Tools Module

The tools module provides utility functions for data conversion, validation, field schema generation, and debugging support used throughout Prompture’s extraction pipeline.

Overview

The tools module contains:

  • Data Conversion: Robust type conversion with fallback handling

  • Schema Generation: JSON schema creation from Python types and field definitions

  • Parsing Utilities: Specialized parsers for dates, numbers, and boolean values

  • Validation: Field definition validation and type checking

  • Debugging: Comprehensive logging system with configurable levels

  • Text Processing: JSON cleanup and text manipulation utilities

Logging and Debugging

LogLevel

Enumeration defining logging levels for debug output throughout Prompture.

Available Levels:

  • LogLevel.OFF (0) - No logging output

  • LogLevel.ERROR (1) - Error messages only

  • LogLevel.WARN (2) - Warnings and errors

  • LogLevel.INFO (3) - Informational messages

  • LogLevel.DEBUG (4) - Detailed debugging information

  • LogLevel.TRACE (5) - Maximum verbosity with full data dumps

log_debug()

Conditional logging function that outputs debug information based on current and target log levels.

Example:

from prompture.tools import log_debug, LogLevel

# Log at different levels
log_debug(LogLevel.INFO, LogLevel.DEBUG, "Processing started", prefix="[main]")
log_debug(LogLevel.DEBUG, LogLevel.DEBUG, {"field": "name", "value": "John"})
log_debug(LogLevel.ERROR, LogLevel.INFO, "Validation failed")

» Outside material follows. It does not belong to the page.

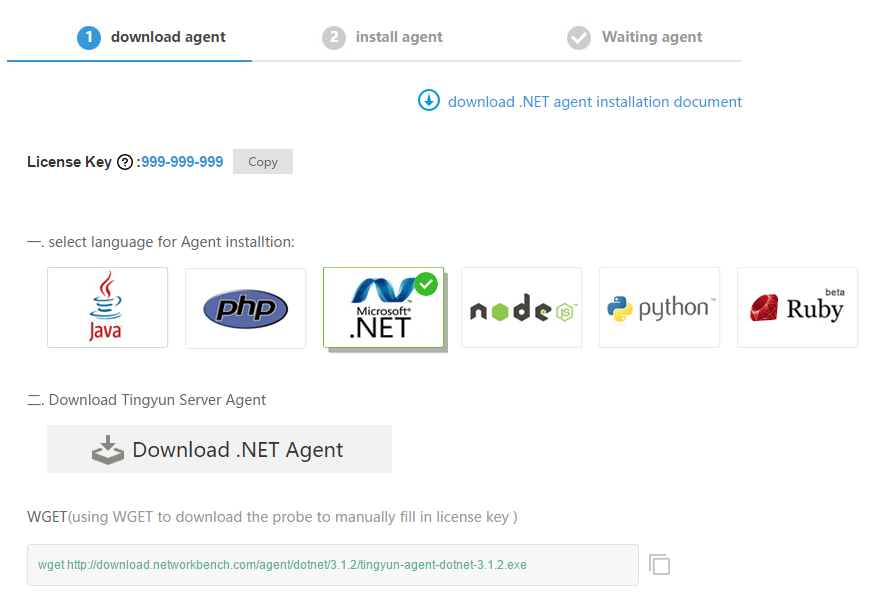This screenshot has width=869, height=610.
Task: Pick the Node.js agent logo
Action: coord(521,308)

Data Parsing and Conversion

parse_boolean()

Robustly parse various boolean representations into Python boolean values.

Supported Formats:

  • Strings: “true”, “false”, “yes”, “no”, “1”, “0”, “on”, “off”

  • Numbers: 1 (True), 0 (False), any non-zero number (True)

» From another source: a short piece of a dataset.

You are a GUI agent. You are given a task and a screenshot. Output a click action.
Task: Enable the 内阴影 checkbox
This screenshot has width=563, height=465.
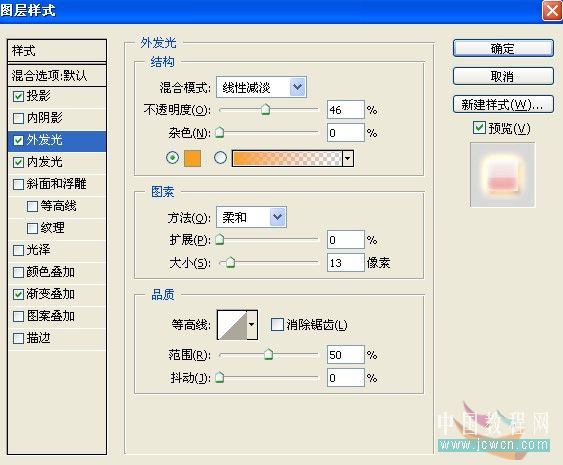[x=18, y=118]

  • Booleans: Direct pass-through

  • Case-insensitive: “TRUE”, “True”, “tRuE” all work

Example:

from prompture.tools import parse_boolean

assert parse_boolean("yes") == True
assert parse_boolean("FALSE") == False
assert parse_boolean(1) == True
assert parse_boolean("0") == False

as_list()

Convert various input types to lists with intelligent parsing.

Features:

  • String splitting: Automatic delimiter detection or custom separators

  • Single values: Wrap non-list values in lists

  • List pass-through: Return lists unchanged

  • Empty handling: Proper handling of None and empty strings

Example:

from prompture.tools import as_list

# Automatic delimiter detection
assert as_list("apple,banana,cherry") == ["apple", "banana", "cherry"]
assert as_list("red; blue; green") == ["red", "blue", "green"]

# Custom separator
assert as_list("a|b|c", sep="|") == ["a", "b", "c"]

# Single value wrapping
assert as_list("single") == ["single"]
assert as_list(42) == [42]

parse_datetime()

Parse datetime strings in various formats into Python datetime objects.

Supported Formats:

  • ISO 8601: “2024-03-15T14:30:00Z”

  • Date only: “2024-03-15”, “03/15/2024”

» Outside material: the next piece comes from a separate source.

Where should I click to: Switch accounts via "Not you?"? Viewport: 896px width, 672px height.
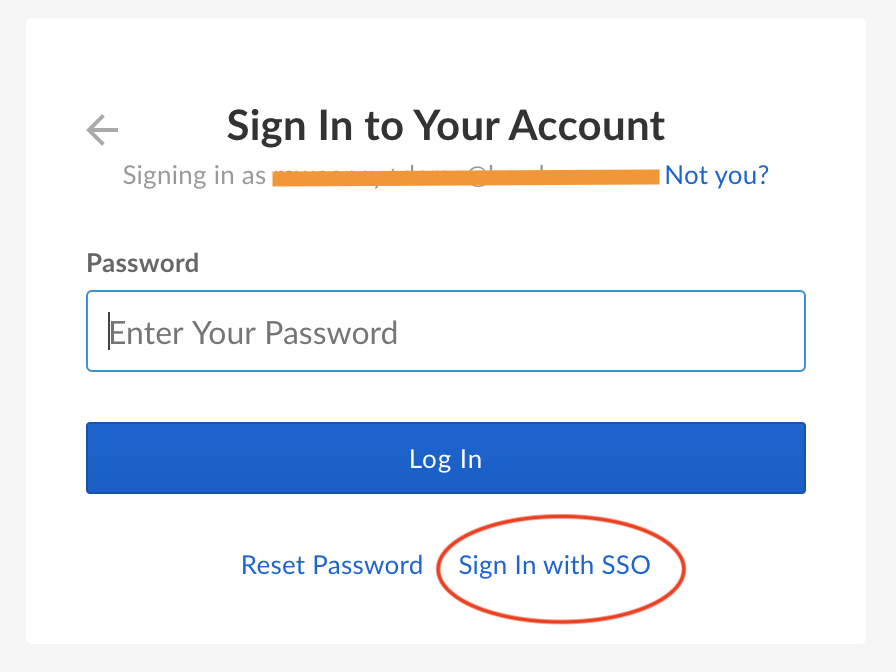716,176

  • Relative: “today”, “yesterday”, “tomorrow”

  • Timestamps: Unix timestamps (integers)

Example:

from prompture.tools import parse_datetime

dt1 = parse_datetime("2024-03-15T14:30:00")
dt2 = parse_datetime("03/15/2024")
dt3 = parse_datetime("today")
dt4 = parse_datetime(1710512400)  # Unix timestamp

parse_shorthand_number()

Parse numbers with shorthand suffixes like “1K”, “2.5M”, “1.2B”.

Supported Suffixes:

  • K/k: Thousands (×1,000)

  • M/m: Millions (×1,000,000)

  • B/b: Billions (×1,000,000,000)

  • T/t: Trillions (×1,000,000,000,000)

Example:

from prompture.tools import parse_shorthand_number

assert parse_shorthand_number("1.5K") == 1500
assert parse_shorthand_number("2M") == 2000000
assert parse_shorthand_number("1.2B") == 1200000000
assert parse_shorthand_number("500") == 500  # No suffix

Schema Generation and Validation

create_field_schema()

Generate JSON schema definitions from field names, types, and field definitions.

Features:

  • Type mapping: Python types to JSON schema types

  • Field definitions: Integration with Prompture’s field definition system

  • Validation rules: Automatic constraint generation

  • Default values: Schema default value handling

Example:

from prompture.tools import create_field_schema

# Basic type schema
schema = create_field_schema("age", int)
# Returns: {"type": "integer", "description": "Value for age"}

# With field definitions
field_defs = {"name": {"type": str, "description": "Person's name"}}
schema = create_field_schema("name", str, field_definitions=field_defs)

validate_field_definition()

Validate that a field definition dictionary contains all required properties and valid values.

Required Properties:

  • type: Valid Python type (str, int, float, list, dict, bool)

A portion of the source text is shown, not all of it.